Keeping track of all the data you use for models and experiments is not exactly a piece of cake. It takes a lot of time and is more than just managing and tracking files. You need to ensure everybody’s on the same page and follows changes simultaneously to keep track of the latest version.
You can do that with no effort by using the right software! A good data version control tool will allow you to have unified data sets with a strong repository of all your experiments.
It will also enable smooth collaboration between all team members so everyone can follow changes in real-time and always know what’s happening.
It’s a great way to systematize data version control, improve workflow, and minimize the risk of occurring errors.
So check out these top tools for data version control that can help you automate work and optimize processes.
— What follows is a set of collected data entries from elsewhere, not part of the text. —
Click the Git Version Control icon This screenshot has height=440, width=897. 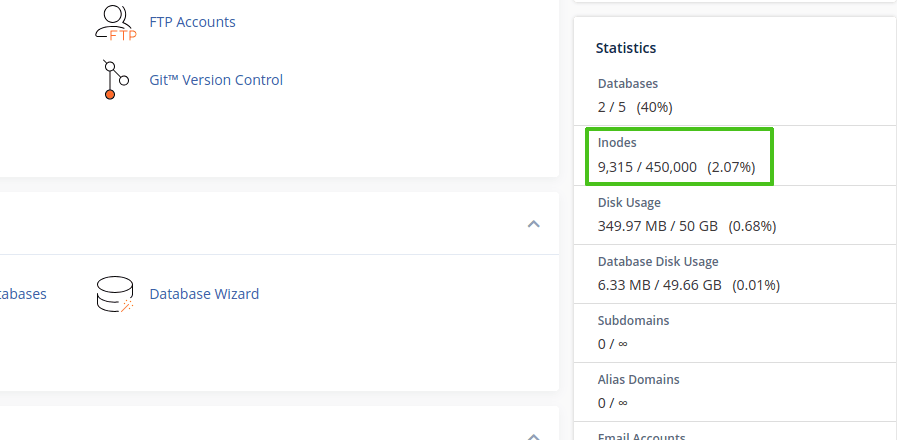[112, 80]
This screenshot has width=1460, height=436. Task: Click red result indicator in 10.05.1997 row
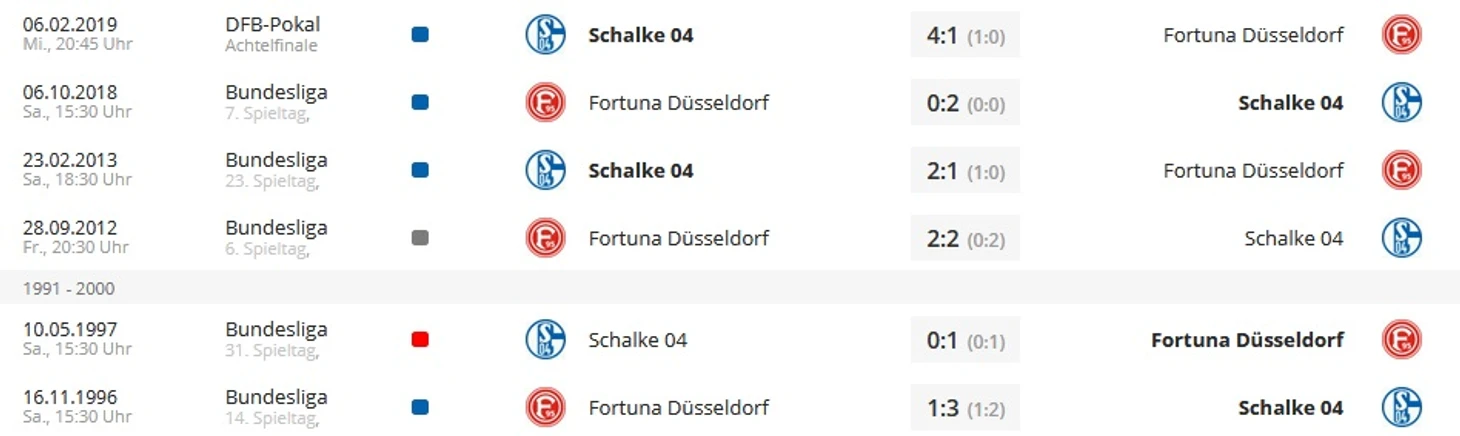pyautogui.click(x=420, y=340)
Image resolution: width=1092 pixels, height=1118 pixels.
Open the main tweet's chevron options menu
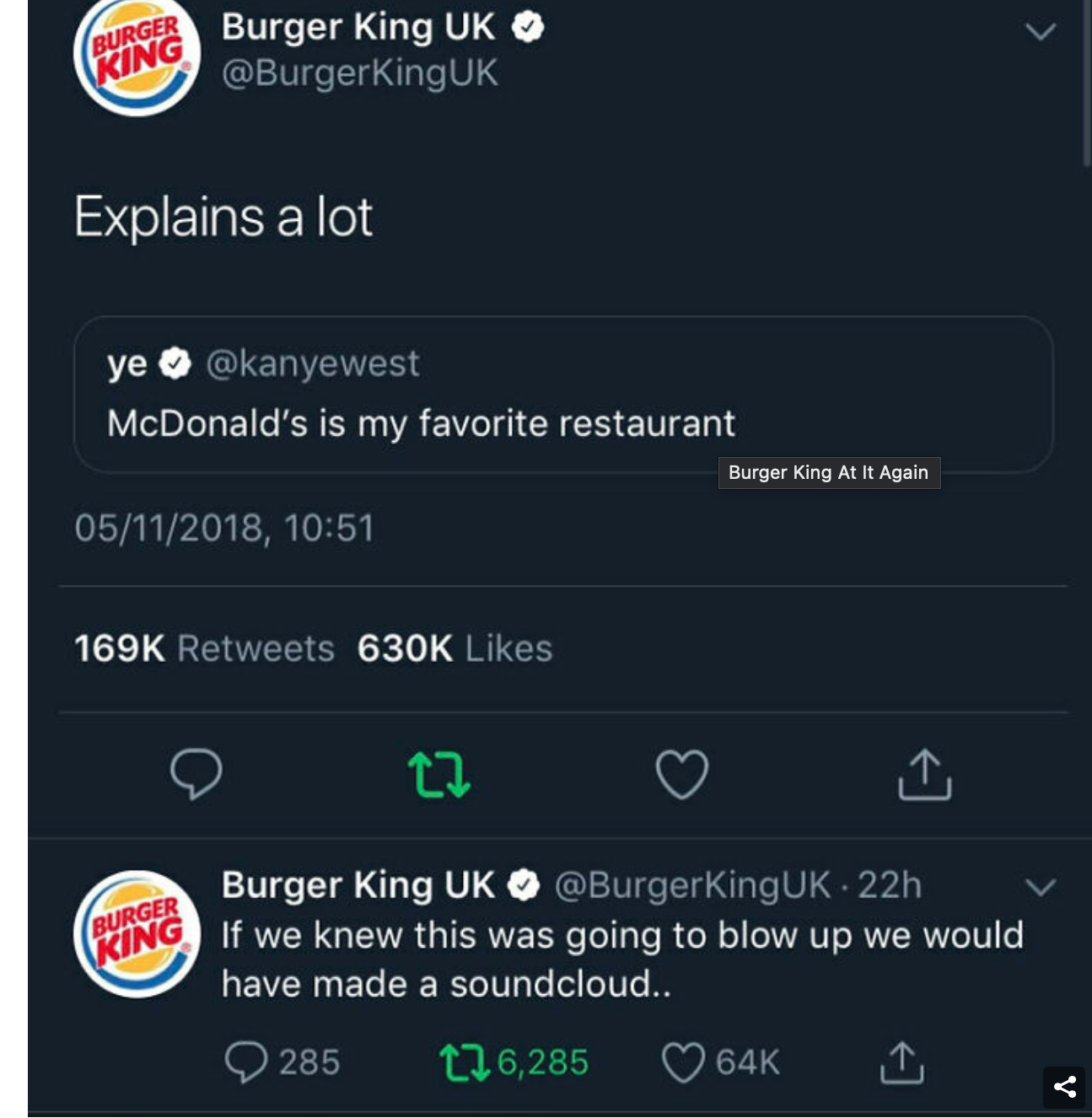[x=1040, y=32]
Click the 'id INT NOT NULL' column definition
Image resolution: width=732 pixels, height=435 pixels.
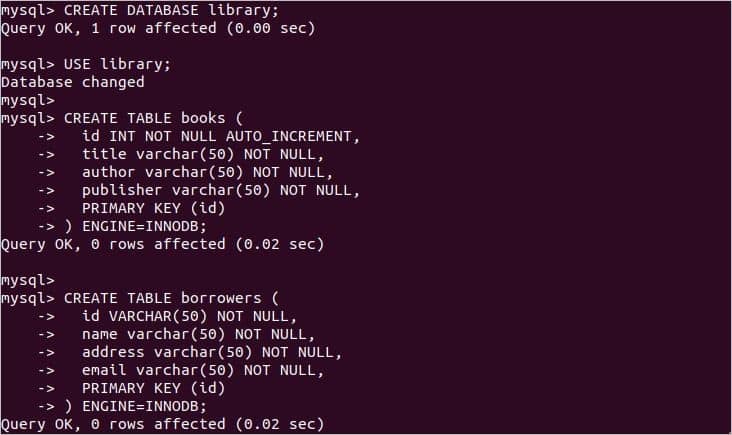point(150,136)
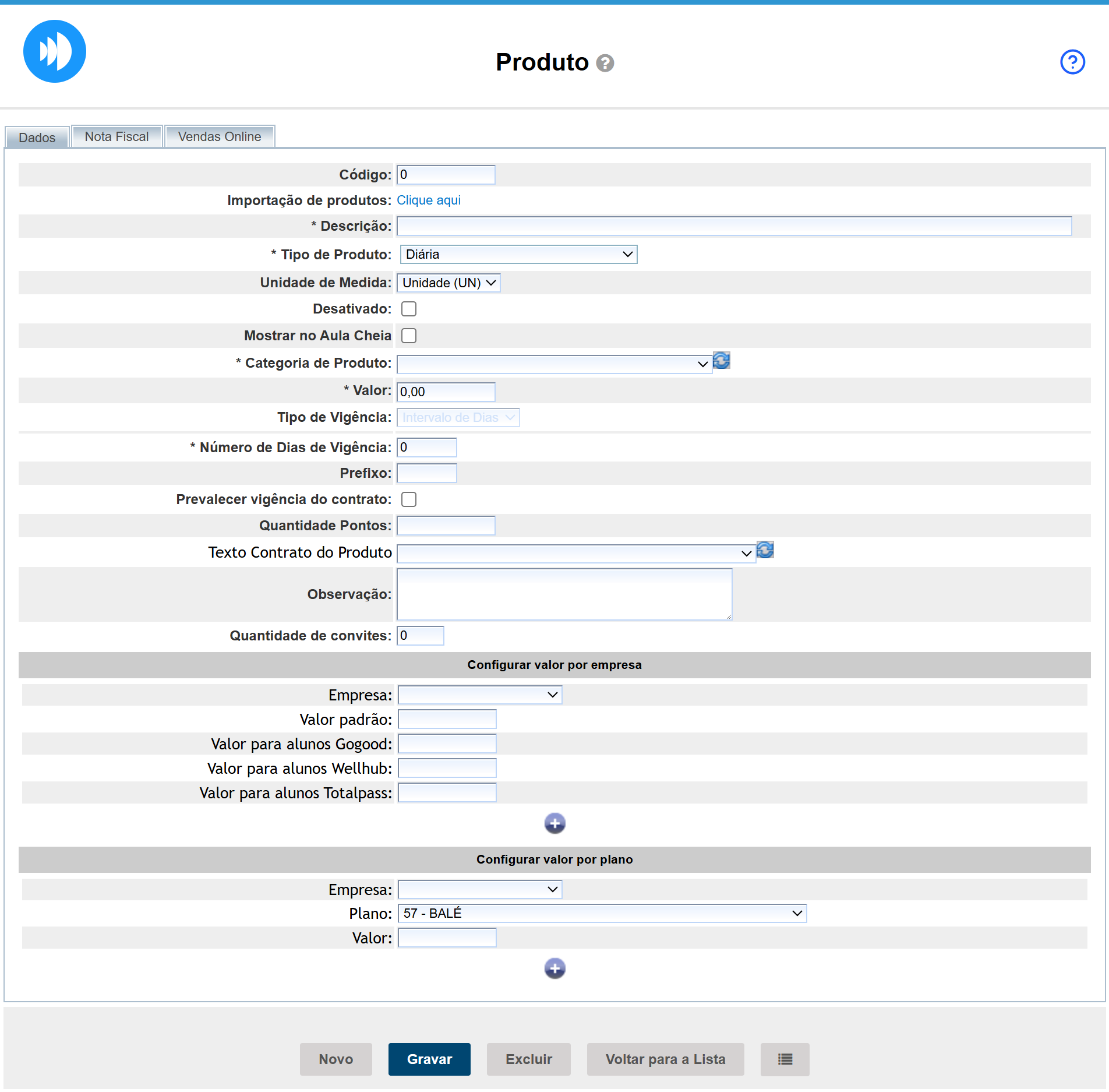Follow the Clique aqui import link
Image resolution: width=1109 pixels, height=1092 pixels.
[x=428, y=200]
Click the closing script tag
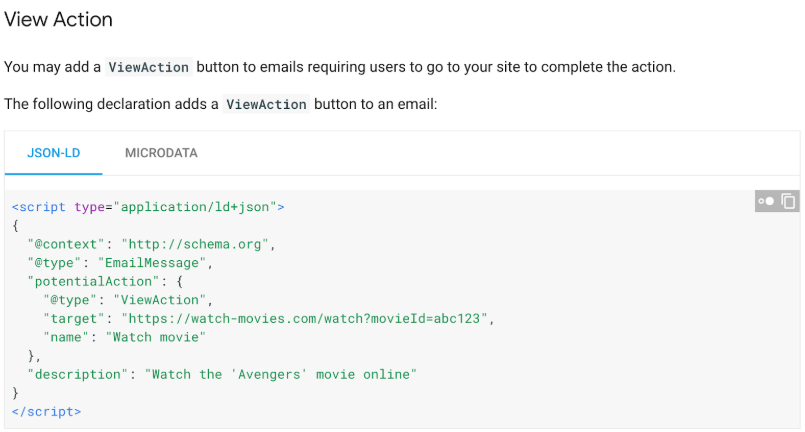The width and height of the screenshot is (805, 432). [47, 411]
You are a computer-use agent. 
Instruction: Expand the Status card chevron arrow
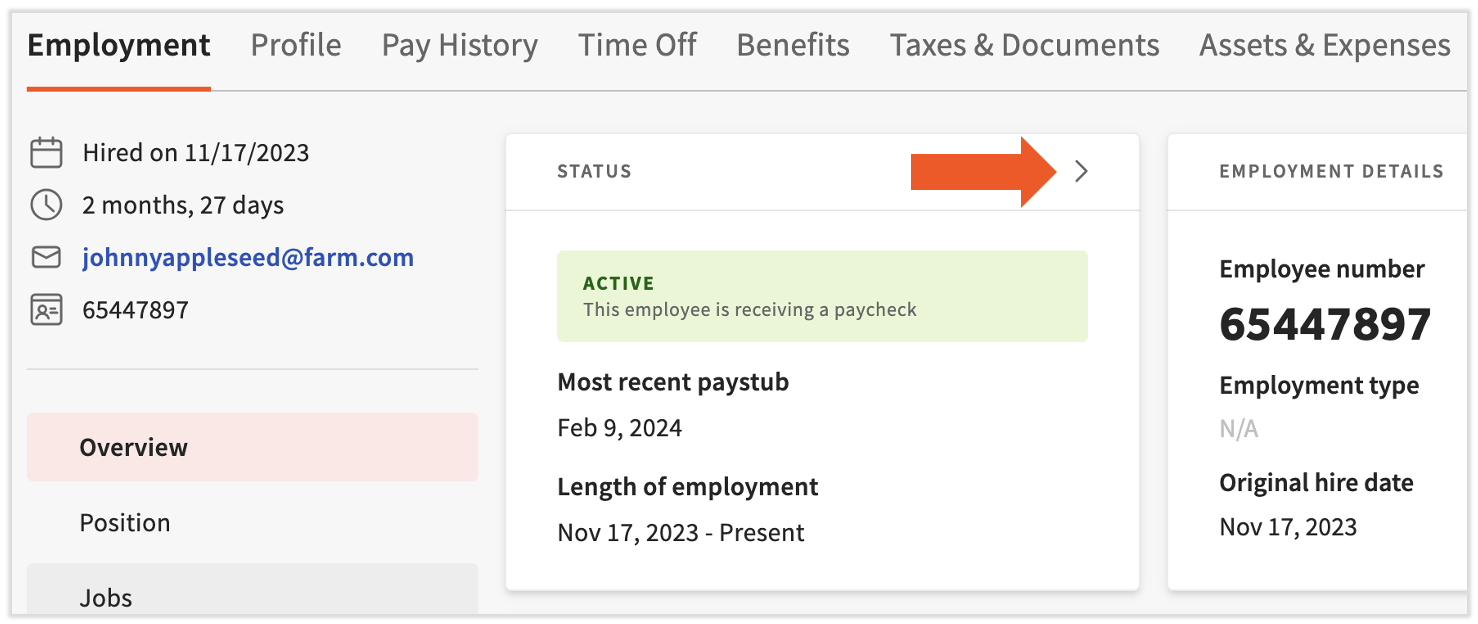click(1080, 172)
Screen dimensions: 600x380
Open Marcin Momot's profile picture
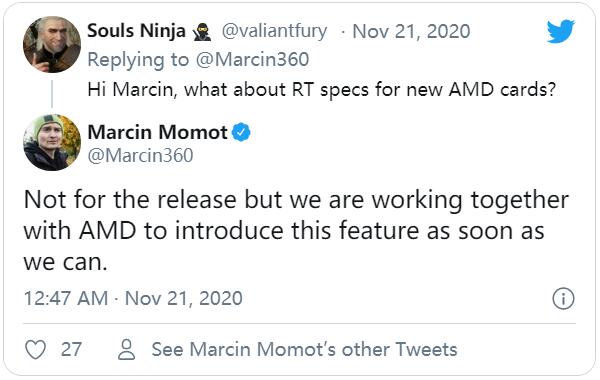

Data versioning tools are critical to your workflow if you care about reproducibility, traceability, and ML model lineage.
They help you get a version of an artifact, a hash of the dataset or model that you can use to identify and compare it later. Often you’d log this data version into your metadata management solution to make sure your model training is versioned and reproducible.
How to choose a data versioning tool?
To choose a suitable data versioning tool for your workflow, you should check:
- Support for your data modality: how does it support video/audio? Does it provide some preview for tabular data?
- Ease of use: how easy is it to use in your workflow? How much overhead does it add to your execution?
- Diff and compare: Can you compare datasets? Can you see the diff for your image directory?
- How well does it work with your stack: Can you easily connect to your infrastructure, platform, or model training workflow?
- Can you get your team on board: If your team does not adopt it, it doesn’t matter how good the tool is. So keep your teammates skillset in mind and preferences in mind.
Here’re are a few tools worth exploring.
Best data version control tools
Neptune is an ML metadata store that was built for research and production teams that run many experiments.
You can log and display pretty much any ML metadata from hyperparameters and metrics to videos, interactive visualizations, and data versions.
Neptune artifacts let you version datasets, models, and other files from your local filesystem or any S3-compatible storage with a single line of code. Specifically, it saves:
- Version (hash) for the file or folder
- Location of the file or folder
- Folder structure (recursively)
- Size of the file or folder
When it comes to data versioning, Neptune is a very lightweight solution, and you can get going quickly. That said, it may not give you everything you need data-versioning-wise.
On the other hand, you get experiment tracking and model registry all in one place and use a flexible metadata structure to organize training and production metadata the way you want to. It is like a dictionary or a folder structure that you create in code and display in the UI.
If you are wondering if it will fit your workflow:
- check out case studies of how people set up their MLOps tool stack with Neptune
- explore an example public project about dataset versioning
- run a hello world or dataset versioning example in Colab and see for yourself
- but if you are like me, you would like to compare it to other tools in the space like DVC, Pachyderm, or wandb. So here are many deeper feature-by-feature comparisons to make the evaluation easier.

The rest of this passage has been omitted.